Dans cette communauté en perdition, le salut est possible si personne ne cherche à se sauver soi-même et si les plus fragiles ne sont pas sacrifiés. Cette conclusion n’a pas perdu de son actualité.

Finalement, le bateau s’échoue et se délite en morceaux. Sans chaloupe, tout le monde rejoint l’ile à la nage dans un sauve-qui-peut général. Ceux qui ne savent pas nager s’accrochent aux planches détachées du bateau.

Et tout le monde est sauvé, juifs et Grecs, croyants et incroyants, prisonniers et homme libres, soldats et civils, matelots et passagers. Et ce sont les barbares, ceux qui ne parlent même pas le grec et habitent l’ile de Malte qui ont recueillis les 276 passagers, avec une humanité peu commune, nous dit le texte, réchauffant tout le monde autour d’un grand feu.

Ceux qui ont déraillés, ce sont ceux qui avaient du pouvoir, le pouvoir de faire marcher le bateau, les matelots ; le pouvoir de faire marcher la société, les soldats. Mais le salut vient de ce petit Paul, qui n’a aucun pouvoir, qui n’est rien qu’un prisonnier parmi d’autres mais qui parle, comme il le dit lui-même, au nom du Dieu auquel il appartient et en disciple de ce Jésus qui lui a montré la considération que l’on doit à ceux qui vivent avec nous. Ce sont finalement ces sentiments d’humanité qui ont suffisamment de force en eux-mêmes pour s’opposer aux pouvoirs égoïstes et destructeurs qui voudraient engloutir tout le monde.

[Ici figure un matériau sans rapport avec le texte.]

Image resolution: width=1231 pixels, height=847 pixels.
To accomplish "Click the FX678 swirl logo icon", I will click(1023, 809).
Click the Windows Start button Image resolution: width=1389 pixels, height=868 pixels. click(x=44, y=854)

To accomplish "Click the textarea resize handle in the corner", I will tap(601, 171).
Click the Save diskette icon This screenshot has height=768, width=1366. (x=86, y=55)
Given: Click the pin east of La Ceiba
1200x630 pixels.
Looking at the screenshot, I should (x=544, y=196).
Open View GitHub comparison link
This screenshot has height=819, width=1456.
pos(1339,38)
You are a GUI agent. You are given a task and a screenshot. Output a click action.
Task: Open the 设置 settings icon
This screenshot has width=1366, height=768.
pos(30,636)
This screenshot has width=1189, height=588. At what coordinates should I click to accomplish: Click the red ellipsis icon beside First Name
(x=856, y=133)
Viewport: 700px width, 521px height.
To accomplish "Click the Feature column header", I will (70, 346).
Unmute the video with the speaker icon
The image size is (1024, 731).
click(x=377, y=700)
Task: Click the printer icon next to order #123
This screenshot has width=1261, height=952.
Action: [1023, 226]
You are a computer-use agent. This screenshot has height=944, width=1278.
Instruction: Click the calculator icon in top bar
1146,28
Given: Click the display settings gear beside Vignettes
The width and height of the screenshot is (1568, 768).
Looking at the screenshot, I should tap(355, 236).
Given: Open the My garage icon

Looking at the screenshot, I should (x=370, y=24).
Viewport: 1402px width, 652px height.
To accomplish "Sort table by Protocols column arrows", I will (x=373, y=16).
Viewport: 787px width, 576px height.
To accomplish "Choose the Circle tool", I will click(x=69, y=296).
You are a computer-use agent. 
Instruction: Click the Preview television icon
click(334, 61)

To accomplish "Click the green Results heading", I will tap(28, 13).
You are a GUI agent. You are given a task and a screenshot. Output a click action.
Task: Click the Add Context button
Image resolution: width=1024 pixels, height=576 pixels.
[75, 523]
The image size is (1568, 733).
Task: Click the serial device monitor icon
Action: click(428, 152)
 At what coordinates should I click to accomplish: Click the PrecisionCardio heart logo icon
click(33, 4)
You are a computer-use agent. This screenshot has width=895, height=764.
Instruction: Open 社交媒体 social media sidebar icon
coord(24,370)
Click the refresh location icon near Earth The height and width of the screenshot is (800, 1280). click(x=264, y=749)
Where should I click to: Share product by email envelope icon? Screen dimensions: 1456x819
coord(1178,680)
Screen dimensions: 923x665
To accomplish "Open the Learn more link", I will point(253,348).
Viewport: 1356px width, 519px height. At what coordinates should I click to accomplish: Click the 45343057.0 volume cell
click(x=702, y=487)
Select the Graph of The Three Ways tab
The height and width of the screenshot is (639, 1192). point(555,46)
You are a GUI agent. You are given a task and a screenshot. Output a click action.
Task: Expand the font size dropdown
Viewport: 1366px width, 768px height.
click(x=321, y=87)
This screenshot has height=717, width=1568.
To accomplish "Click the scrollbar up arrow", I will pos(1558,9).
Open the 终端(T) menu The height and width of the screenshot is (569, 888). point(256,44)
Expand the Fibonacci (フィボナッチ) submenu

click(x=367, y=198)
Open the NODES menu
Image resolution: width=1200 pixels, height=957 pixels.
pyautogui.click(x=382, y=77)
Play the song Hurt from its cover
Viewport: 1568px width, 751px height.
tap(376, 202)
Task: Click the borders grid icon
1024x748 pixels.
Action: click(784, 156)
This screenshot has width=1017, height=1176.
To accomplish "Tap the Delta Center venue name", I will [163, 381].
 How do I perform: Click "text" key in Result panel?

A cette époque, comme aujourd’hui, le message chrétien n’est qu’une parole sans pouvoir. Mais cette parole de sagesse, en ne voulant sacrifier personne, même quand tout va mal, est une force de salut pour tous, car il faut bien reconnaître que notre monde ne va pas tellement mieux aujourd’hui que ce bateau qui s’est échoué, mais dont tous les occupants furent finalement réconfortés, sains et saufs, autour d’un bon feu de bois.